AA: The rhythm can be irrepressible and dominate the melody or, differently, can be the background for a piece, just barely perceptible. What message can a composition conceal?

EE: Parallel dramaturgy, hidden melody or motif, rhythmical patterns, dynamic scaling, etc. are just a few of the many powerful tools of composition. One can describe the composer as a painter, or film-maker, or an actor performing live improvisation without any predictability. This is the most interesting part in the composition: which tools to choose to make the compositional idea or story come alive. If I am like a hippie dreamer or philosopher while thinking about the idea, then I am like a welder during the technical process of the composition. And there is no excuse if the philosophy and welding don’t fit together.

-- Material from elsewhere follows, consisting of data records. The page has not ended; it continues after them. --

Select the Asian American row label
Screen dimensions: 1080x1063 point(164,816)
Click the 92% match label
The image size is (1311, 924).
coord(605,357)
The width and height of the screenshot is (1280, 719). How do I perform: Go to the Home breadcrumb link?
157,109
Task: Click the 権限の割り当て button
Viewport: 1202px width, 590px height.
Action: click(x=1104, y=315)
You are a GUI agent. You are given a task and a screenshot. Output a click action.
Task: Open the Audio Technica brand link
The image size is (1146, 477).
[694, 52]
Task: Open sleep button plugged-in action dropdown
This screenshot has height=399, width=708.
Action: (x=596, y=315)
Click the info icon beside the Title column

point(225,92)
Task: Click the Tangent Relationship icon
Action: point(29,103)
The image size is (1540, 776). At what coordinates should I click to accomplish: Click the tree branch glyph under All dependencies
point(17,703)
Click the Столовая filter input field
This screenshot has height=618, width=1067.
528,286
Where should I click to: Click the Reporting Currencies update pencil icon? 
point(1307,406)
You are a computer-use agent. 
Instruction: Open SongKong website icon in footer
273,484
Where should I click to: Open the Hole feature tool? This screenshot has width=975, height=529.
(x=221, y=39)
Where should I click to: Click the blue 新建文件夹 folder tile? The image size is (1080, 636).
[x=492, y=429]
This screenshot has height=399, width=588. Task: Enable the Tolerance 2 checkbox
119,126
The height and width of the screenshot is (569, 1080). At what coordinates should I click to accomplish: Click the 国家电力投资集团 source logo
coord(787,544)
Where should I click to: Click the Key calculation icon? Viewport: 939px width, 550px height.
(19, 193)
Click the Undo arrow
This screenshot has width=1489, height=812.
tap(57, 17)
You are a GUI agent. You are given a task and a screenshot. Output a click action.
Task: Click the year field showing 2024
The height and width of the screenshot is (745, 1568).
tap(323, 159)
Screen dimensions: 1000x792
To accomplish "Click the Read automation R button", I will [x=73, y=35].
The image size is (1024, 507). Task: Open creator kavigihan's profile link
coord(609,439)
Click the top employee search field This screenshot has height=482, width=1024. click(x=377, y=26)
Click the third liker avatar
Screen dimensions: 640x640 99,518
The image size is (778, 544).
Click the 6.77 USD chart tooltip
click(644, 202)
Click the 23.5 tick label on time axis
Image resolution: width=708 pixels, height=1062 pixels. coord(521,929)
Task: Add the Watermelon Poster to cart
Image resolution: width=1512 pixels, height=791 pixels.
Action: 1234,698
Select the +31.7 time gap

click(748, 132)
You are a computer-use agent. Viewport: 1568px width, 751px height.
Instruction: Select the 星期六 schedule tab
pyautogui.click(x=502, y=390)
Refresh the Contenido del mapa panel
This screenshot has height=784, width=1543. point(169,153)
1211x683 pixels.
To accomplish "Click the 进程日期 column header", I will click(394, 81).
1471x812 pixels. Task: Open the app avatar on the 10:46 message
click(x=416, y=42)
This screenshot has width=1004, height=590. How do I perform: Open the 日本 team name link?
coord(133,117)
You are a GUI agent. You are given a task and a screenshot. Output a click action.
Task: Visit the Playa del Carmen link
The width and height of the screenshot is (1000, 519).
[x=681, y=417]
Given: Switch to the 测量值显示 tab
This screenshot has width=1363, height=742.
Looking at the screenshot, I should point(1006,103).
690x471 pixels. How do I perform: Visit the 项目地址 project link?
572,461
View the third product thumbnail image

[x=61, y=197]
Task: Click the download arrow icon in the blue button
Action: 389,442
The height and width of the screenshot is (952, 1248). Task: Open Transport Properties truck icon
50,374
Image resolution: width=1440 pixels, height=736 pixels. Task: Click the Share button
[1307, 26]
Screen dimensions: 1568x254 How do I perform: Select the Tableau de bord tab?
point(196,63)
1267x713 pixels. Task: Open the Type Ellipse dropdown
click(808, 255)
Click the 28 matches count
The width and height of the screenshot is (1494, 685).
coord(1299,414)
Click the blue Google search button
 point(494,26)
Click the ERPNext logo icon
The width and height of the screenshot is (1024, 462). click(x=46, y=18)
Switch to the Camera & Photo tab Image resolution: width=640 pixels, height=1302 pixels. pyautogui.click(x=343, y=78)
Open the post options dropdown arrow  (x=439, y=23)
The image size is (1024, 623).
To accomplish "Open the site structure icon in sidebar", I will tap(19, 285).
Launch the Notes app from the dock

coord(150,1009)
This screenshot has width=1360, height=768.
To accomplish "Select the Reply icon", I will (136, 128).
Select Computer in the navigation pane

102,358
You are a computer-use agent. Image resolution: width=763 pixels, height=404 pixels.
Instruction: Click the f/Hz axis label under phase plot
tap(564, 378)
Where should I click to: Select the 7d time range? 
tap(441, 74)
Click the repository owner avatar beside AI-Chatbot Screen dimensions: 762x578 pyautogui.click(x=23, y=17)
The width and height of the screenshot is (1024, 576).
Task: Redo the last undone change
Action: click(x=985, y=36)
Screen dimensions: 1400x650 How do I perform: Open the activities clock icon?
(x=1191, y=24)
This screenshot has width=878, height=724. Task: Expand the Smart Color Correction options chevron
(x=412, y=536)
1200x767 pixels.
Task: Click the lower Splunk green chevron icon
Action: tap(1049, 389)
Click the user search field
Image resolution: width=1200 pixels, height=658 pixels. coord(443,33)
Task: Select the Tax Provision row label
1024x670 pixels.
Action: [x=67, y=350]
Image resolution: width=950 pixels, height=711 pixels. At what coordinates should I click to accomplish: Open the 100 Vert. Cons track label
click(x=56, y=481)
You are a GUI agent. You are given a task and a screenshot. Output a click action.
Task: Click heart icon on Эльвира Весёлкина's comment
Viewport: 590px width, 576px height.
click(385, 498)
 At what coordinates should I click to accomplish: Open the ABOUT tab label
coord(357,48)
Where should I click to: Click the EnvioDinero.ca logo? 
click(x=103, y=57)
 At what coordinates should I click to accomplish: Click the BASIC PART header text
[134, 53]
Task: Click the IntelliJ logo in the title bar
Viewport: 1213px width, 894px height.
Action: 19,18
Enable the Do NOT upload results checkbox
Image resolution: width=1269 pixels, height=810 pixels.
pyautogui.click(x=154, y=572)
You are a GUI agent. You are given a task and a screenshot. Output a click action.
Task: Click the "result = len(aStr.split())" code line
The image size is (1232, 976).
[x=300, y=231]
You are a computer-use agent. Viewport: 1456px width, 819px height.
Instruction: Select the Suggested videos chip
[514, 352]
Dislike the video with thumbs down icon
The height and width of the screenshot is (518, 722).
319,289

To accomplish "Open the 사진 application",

AA: What are your future plans?

EE: Not plans, but dreams: film music! And one particular dream is this: I want to compose music for a feature about Sara Teasdale, the great American poet, whose poetry and life have touched my life. Truly, that’s my dream. “I hope” is not the right word to describe that inner feeling about her quasi-transparent poetry which is soft and fiery, dark and deep, luminous and cold, and full of passion and love. She was brave to name those feelings that people sometimes found themselves wordlessly imprisoned in. She was not perfection, nor I am, but her poetry had the dimension of timelessness. The sand flows, waters and clouds flow, and there she stands on the St. Louis bridge catching another glimpse of eternity.

AA: Could you give a message of encouragement to all lovers of choral music? Why should they continue singing and conducting?

EE: As you said, the human voice is probably the most beautiful among the musical sounds. There are so many great choral works written in different styles, ages and stories. Go away into these choral libraries and explore them! It’s a fantastic experience to sing these books, finding yourself in the farthest horizons, the coldest winters, the deepest love and many other true stories.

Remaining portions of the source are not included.